### WHAT NEEDS TO BE DONE
The lines from the one holding "is (593, 945)." to the end of the records below, exactly as written, are the only thing to return.

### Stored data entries
====

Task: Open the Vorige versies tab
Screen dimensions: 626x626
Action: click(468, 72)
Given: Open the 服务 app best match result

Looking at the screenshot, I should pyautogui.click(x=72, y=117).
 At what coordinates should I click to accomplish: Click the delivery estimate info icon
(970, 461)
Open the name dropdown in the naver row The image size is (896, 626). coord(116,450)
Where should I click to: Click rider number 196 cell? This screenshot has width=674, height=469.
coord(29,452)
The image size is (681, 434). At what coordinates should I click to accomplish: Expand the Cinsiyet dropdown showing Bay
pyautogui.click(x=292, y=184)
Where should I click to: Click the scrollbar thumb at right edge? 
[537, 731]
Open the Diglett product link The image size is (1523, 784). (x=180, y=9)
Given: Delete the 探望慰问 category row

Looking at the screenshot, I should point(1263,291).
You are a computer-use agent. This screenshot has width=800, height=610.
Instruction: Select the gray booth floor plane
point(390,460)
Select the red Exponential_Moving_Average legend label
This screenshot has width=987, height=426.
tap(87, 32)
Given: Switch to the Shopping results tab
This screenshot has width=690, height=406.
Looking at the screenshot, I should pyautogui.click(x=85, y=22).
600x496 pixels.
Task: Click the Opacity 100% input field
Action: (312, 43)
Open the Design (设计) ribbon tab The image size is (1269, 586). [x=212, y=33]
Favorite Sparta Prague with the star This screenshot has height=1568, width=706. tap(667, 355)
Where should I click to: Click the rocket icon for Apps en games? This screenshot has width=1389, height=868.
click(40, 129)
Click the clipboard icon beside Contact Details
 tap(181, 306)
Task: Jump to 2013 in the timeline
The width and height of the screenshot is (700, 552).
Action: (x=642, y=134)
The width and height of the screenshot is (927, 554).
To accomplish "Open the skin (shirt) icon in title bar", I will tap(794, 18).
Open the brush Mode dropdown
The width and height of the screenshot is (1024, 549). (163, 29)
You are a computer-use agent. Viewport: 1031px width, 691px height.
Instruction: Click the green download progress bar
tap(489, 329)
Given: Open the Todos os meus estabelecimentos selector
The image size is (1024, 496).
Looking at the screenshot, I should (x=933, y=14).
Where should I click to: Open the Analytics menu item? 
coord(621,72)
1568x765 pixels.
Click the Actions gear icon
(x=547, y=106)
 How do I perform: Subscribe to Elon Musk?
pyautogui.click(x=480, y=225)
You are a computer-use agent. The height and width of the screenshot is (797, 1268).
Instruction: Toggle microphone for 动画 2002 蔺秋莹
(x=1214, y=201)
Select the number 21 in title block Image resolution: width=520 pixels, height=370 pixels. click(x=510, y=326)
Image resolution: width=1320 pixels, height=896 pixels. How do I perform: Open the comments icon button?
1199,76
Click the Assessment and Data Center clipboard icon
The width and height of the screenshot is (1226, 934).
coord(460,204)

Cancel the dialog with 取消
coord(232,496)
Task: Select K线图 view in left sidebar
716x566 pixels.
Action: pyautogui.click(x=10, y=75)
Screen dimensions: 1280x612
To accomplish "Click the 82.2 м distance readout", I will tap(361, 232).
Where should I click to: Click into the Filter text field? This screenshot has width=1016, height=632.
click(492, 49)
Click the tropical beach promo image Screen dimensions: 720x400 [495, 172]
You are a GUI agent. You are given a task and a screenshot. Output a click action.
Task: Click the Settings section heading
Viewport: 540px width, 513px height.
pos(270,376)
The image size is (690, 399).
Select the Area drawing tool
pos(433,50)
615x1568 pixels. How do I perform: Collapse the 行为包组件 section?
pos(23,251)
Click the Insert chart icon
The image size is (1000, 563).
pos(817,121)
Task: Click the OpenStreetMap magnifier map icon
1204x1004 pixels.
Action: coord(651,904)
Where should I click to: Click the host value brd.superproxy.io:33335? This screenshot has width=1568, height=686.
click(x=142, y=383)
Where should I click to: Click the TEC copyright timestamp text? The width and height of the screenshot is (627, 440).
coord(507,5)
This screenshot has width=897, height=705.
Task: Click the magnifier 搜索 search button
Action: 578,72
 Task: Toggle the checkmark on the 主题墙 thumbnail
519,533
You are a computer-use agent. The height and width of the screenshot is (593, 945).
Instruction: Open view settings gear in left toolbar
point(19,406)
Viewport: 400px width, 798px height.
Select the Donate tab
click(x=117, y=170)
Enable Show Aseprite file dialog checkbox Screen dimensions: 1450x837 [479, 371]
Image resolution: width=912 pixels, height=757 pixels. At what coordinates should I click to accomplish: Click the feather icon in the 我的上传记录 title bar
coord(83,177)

====

### SOLVED PROBLEM
You are a computer-use agent. The height and width of the screenshot is (593, 945).
Instruction: Open view settings gear in left toolbar
point(19,406)
Viewport: 400px width, 798px height.
Select the Donate tab
click(x=117, y=170)
Enable Show Aseprite file dialog checkbox Screen dimensions: 1450x837 [479, 371]
Image resolution: width=912 pixels, height=757 pixels. At what coordinates should I click to accomplish: Click the feather icon in the 我的上传记录 title bar
coord(83,177)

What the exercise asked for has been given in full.